[Start of Attachment]

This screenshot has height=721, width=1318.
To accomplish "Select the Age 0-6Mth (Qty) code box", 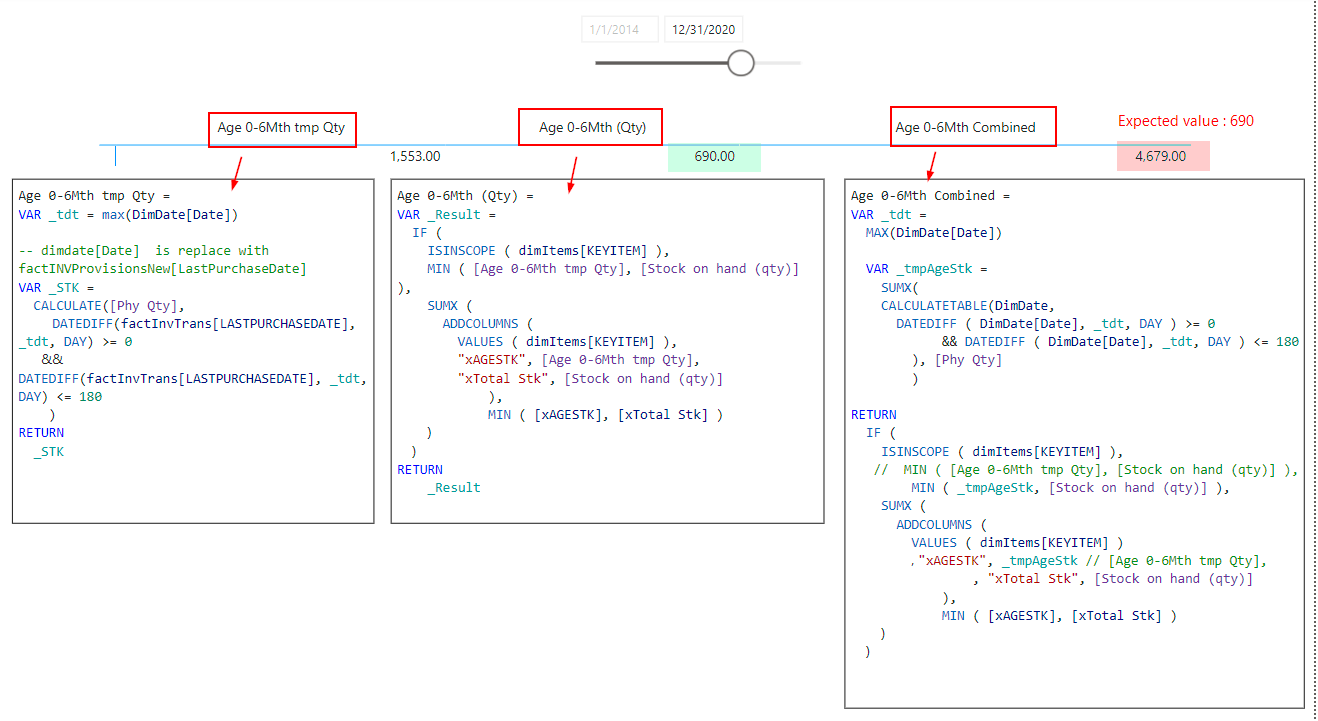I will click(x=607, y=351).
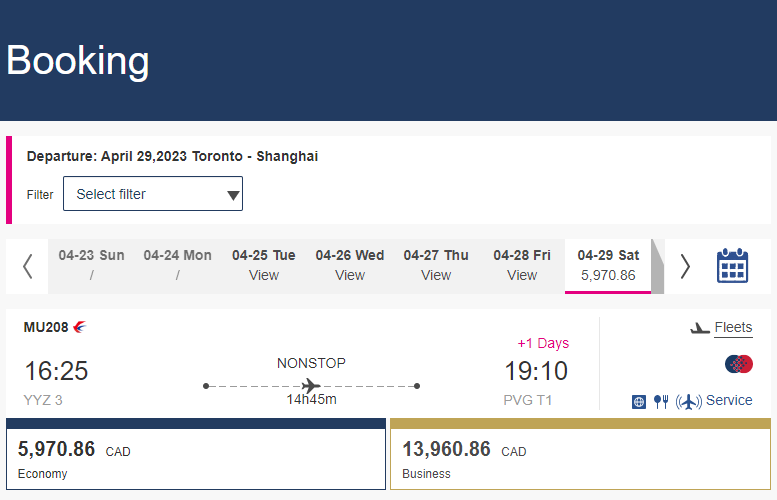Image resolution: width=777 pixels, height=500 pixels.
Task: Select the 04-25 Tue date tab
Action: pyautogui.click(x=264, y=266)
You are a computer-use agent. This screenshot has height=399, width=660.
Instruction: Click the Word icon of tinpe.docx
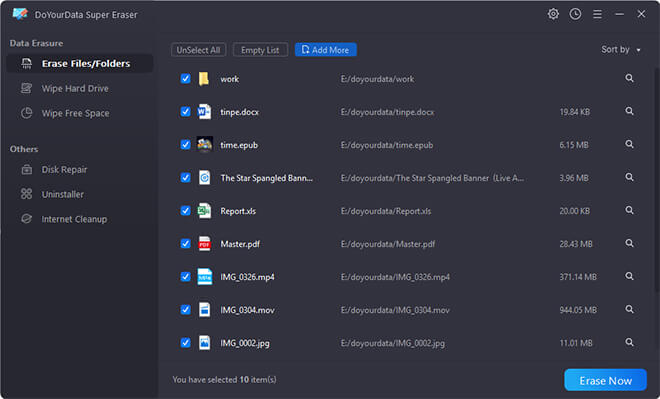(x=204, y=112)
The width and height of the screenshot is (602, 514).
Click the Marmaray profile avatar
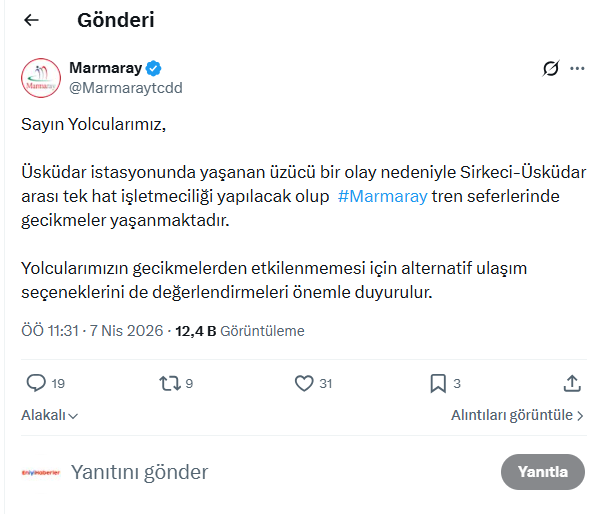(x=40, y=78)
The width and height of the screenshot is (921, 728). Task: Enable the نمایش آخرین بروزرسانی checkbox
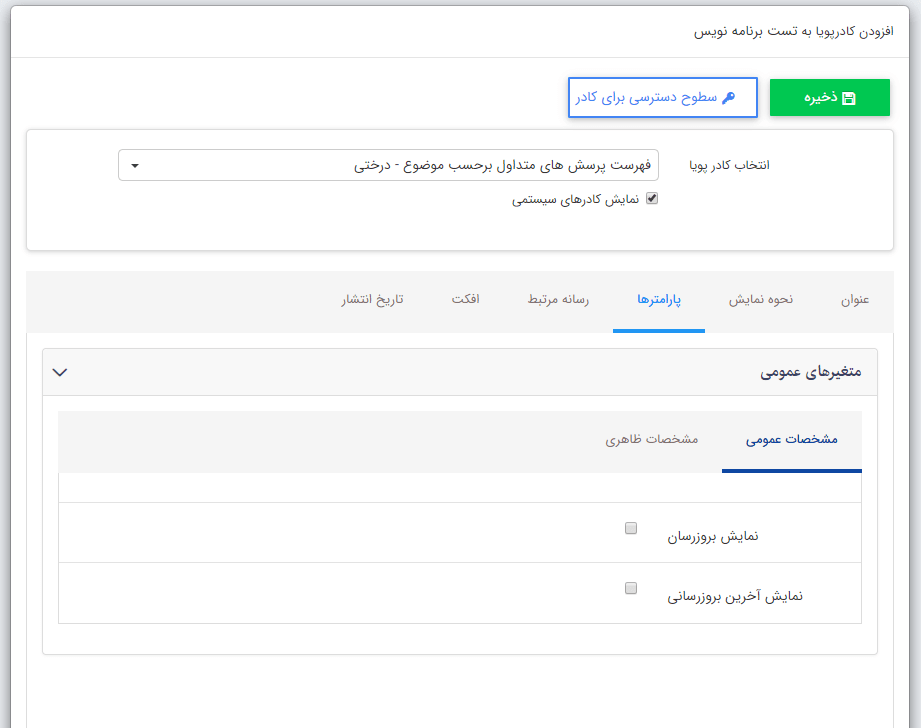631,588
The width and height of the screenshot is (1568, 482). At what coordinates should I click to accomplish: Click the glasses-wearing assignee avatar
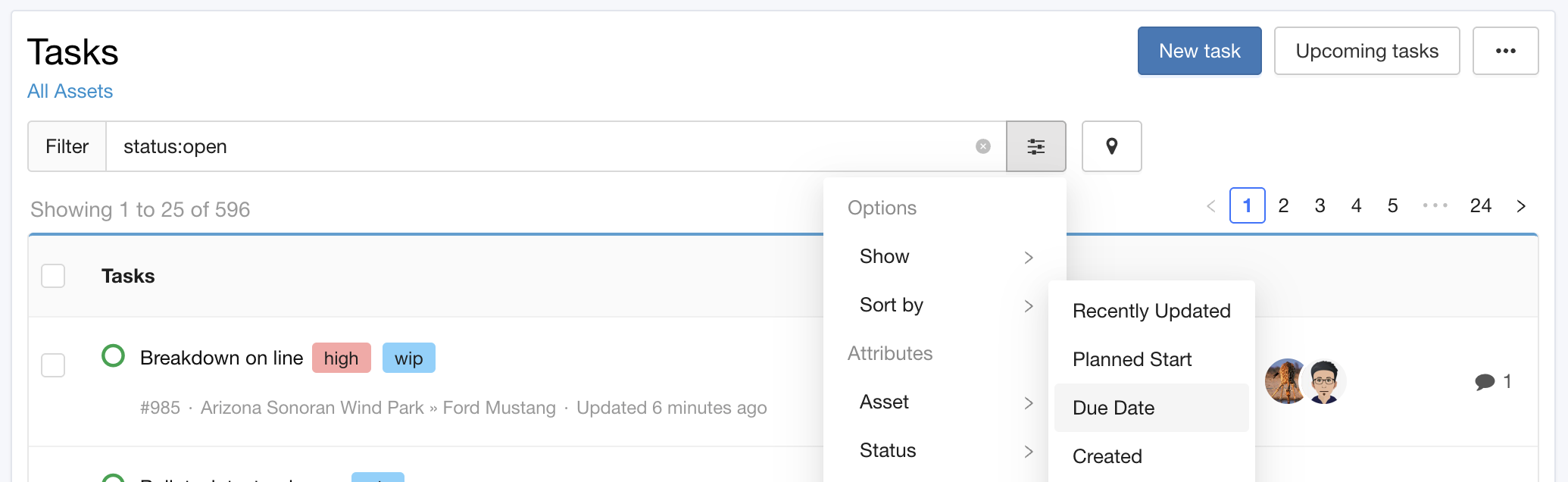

[End of Attachment]

Copy out every line of the records that the string "This" appears in.

This screenshot has height=721, width=1318.
You are a computer-use agent. This screenshot has height=399, width=660.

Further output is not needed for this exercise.